## REQUIRED ACTION
Go to the line that contains "The height and width of the screenshot is (720, 1280)." in the listing below, then output it and every line after it exactly, omitting pictures.

## DATA IN THIS EXERCISE
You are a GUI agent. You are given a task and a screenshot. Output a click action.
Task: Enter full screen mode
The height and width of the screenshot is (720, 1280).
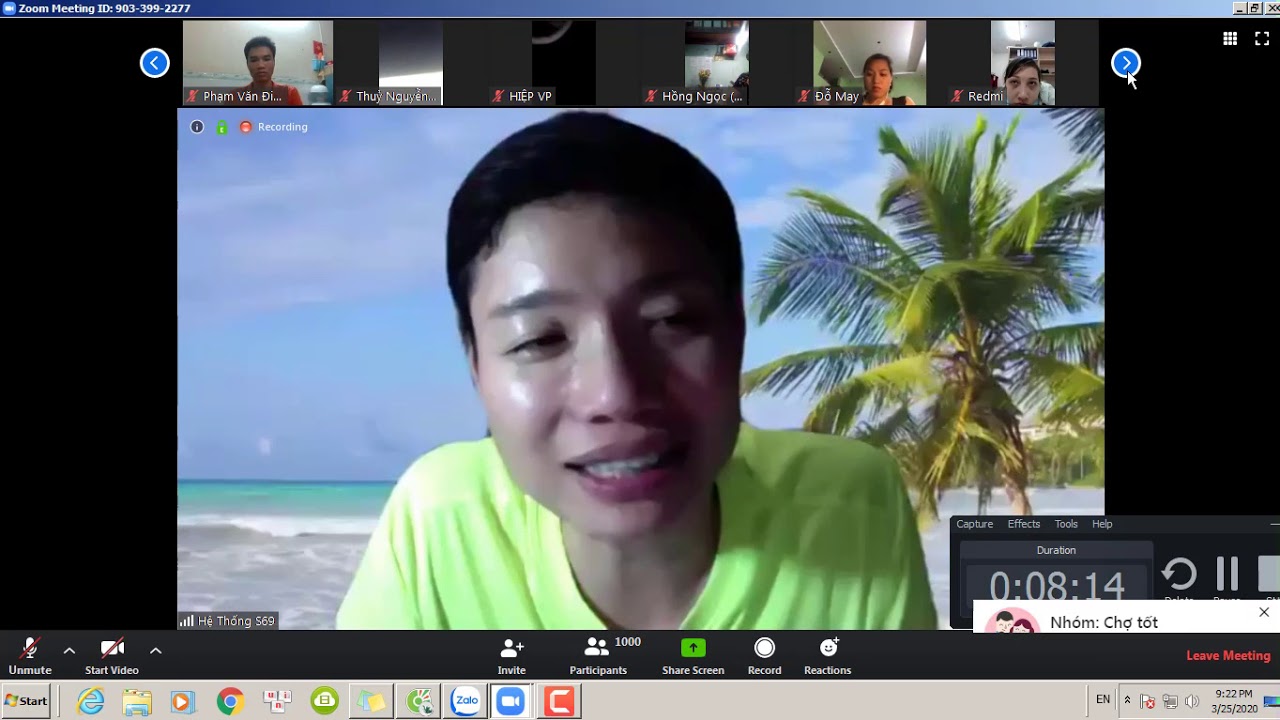click(1262, 39)
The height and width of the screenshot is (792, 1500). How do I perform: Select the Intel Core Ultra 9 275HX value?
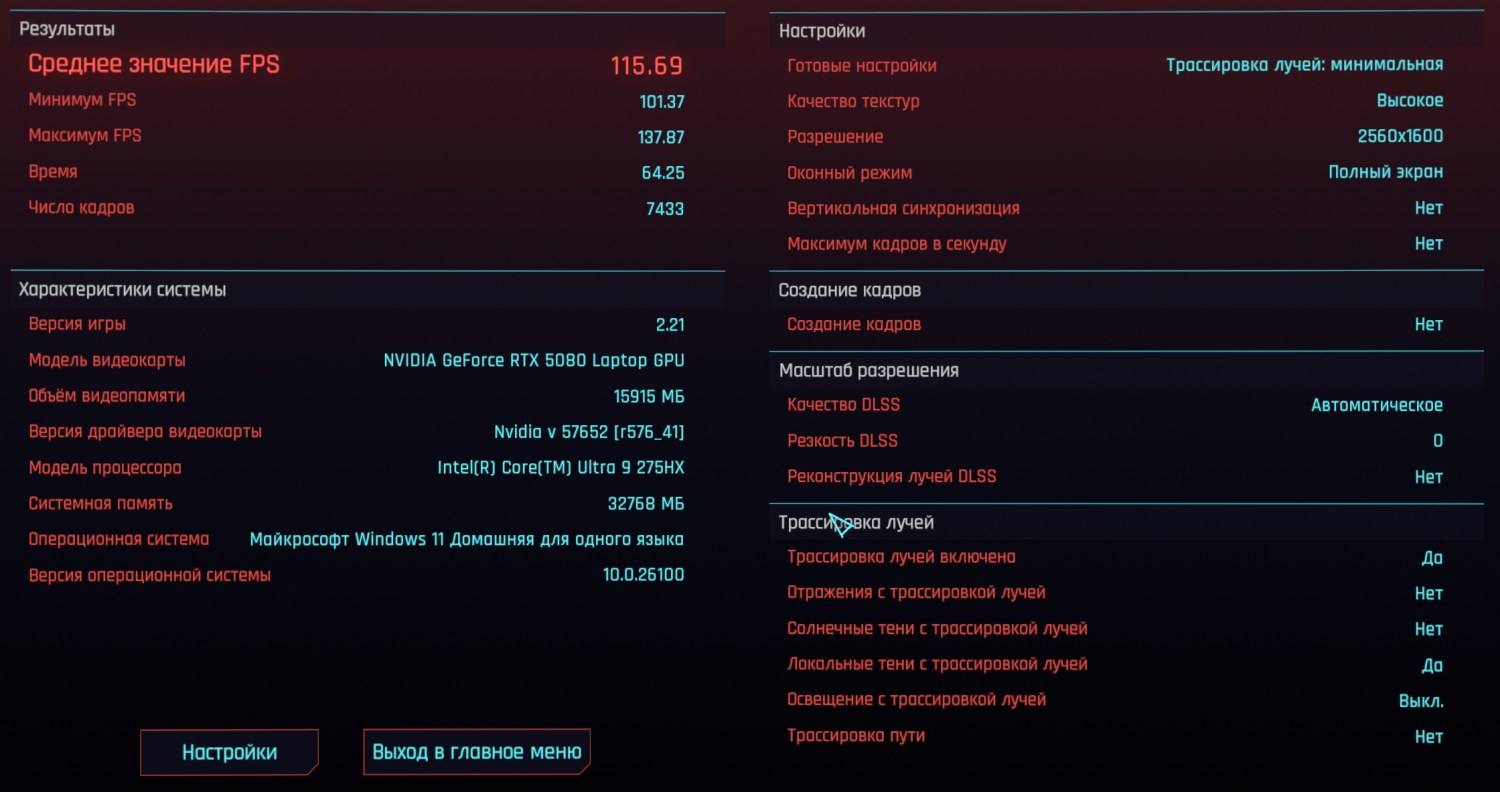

## EXERCISE ANSWER
The height and width of the screenshot is (720, 1280).
click(1262, 39)
The height and width of the screenshot is (792, 1500). How do I perform: Select the Intel Core Ultra 9 275HX value?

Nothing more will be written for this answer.